— Problem —
Using the entries below, copy exactly each line from the line with "Image resolution: width=960" up to and including the line with "Instruction: Click the", with every picture left out.

— Materials provided —
--- START ---
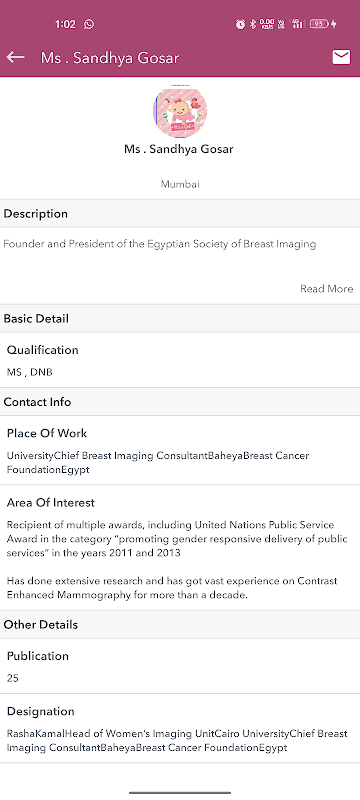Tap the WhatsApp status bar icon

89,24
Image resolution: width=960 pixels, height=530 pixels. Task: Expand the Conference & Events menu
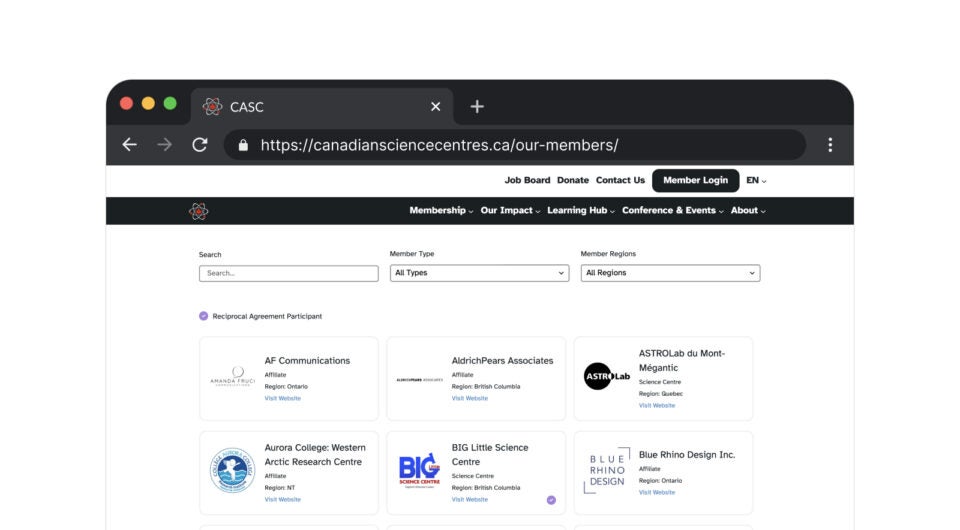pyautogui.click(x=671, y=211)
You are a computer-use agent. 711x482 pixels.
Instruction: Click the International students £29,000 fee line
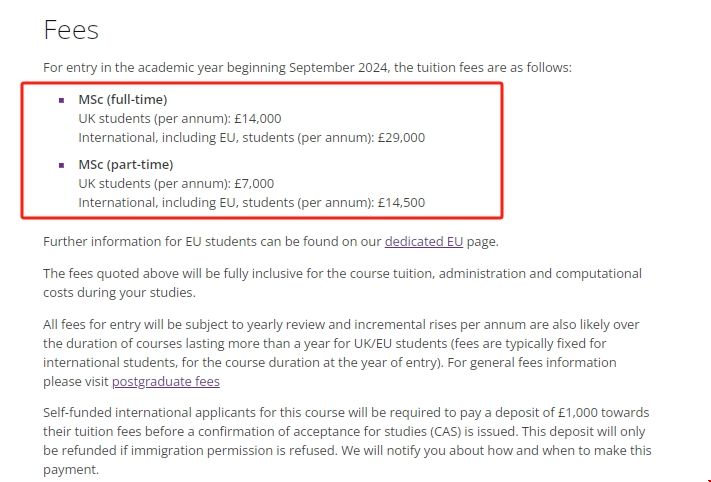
--- END ---
--- START ---
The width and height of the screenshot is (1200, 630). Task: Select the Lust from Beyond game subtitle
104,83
--- END ---
— Output of the task —
Image resolution: width=960 pixels, height=530 pixels. Task: Expand the Conference & Events menu
pyautogui.click(x=671, y=211)
You are a computer-use agent. 711x482 pixels.
Instruction: Click the International students £29,000 fee line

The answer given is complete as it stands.